A court can post a matter for arguments in a case of defamation if the defendant repeatedly fails to produce evidence in the court when given the opportunity to lead the evidence. This was decided by the High Court of Karnataka in H.D Devegowda v. Nandi Infrastructure Corridor Enterprise Ltd. [W.P No. 725 of 2021] by a single bench consisting of Hon’ble Justice Krishna S. Dixit.
The facts of the case are that the respondent had filed a defamation suit and had produced oral and documentary evidences successfully. However, the petitioner being the sole defendant in the original suit did not avail the opportunity given to lead the evidence. The judge of the civil court posted matters for arguments thereby closing the window to allow further evidences. This petition has been filed under Section 226 and Section 227 of the Constitution to set aside the order and permit to adduce the evidence of the petitioner.
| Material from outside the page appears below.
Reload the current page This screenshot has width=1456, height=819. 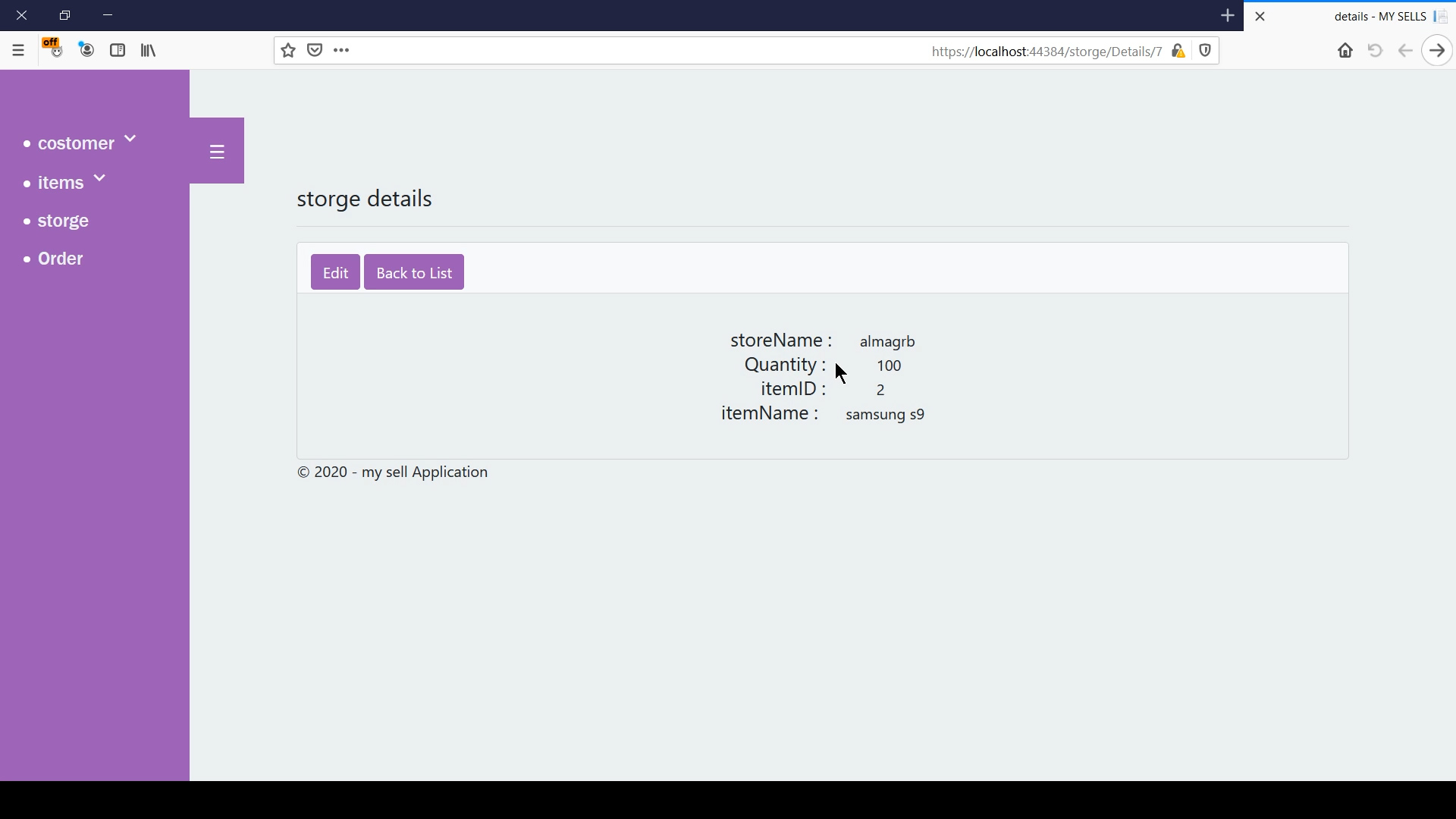coord(1374,50)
This court elaborated on five grounds to explain why it was unfit to interfere in the order made. Firstly, it stated that the original suit of defamation was filed in the year 2012 for damages worth Rupees Ten Crore. The issues were framed and evidence was procured from the plaintiff years ago. But the petitioner and his counsel remained absent as a result of which the case was posted for arguments.
Secondly, after the suit reached the argument stage, no plausible reason was given by the petitioner for not producing evidence within the stipulated time. Thirdly, the judge of the civil court has rightly pointed out that such leniency only proves that the intention of the petitioner was to drag the suit and delay the verdict of the court. This is reflected by the language used in the order sheet and the writ court cannot dispute with the learned judges of the courts below.
Fourthly, and perhaps most importantly, the court said that a suit of defamation must be tried as soon as possible because here the stakes are high. This is due to the fact that the reputation of a person is most sacrosanct and right to reputation is a part of Article 21 of the Constitution of India. It further stated “Any claim for redressal for the hurt of reputation merits speedier consideration and ideally speaking, before the public memory fades; in defamation suits, awards of damages in terms of money hardly constitutes a full recompense for the injury suffered; delayed justice makes it still worse; this is an added reason for the speedy trial of such suits; they cannot be allowed to be dragged on indefinitely. This makes the order unfit for challenge”.
Fifthly, the court referred to judgement made by Supreme Court in Sadhana Lodh v. National Insurance Co. Ltd & Anr [(2003) 3 SCC 524 ] where it was held that as long as the lower court functions in accordance with rules and reasons of justice, the Writ court cannot conduct a deeper examination of the merits of the case.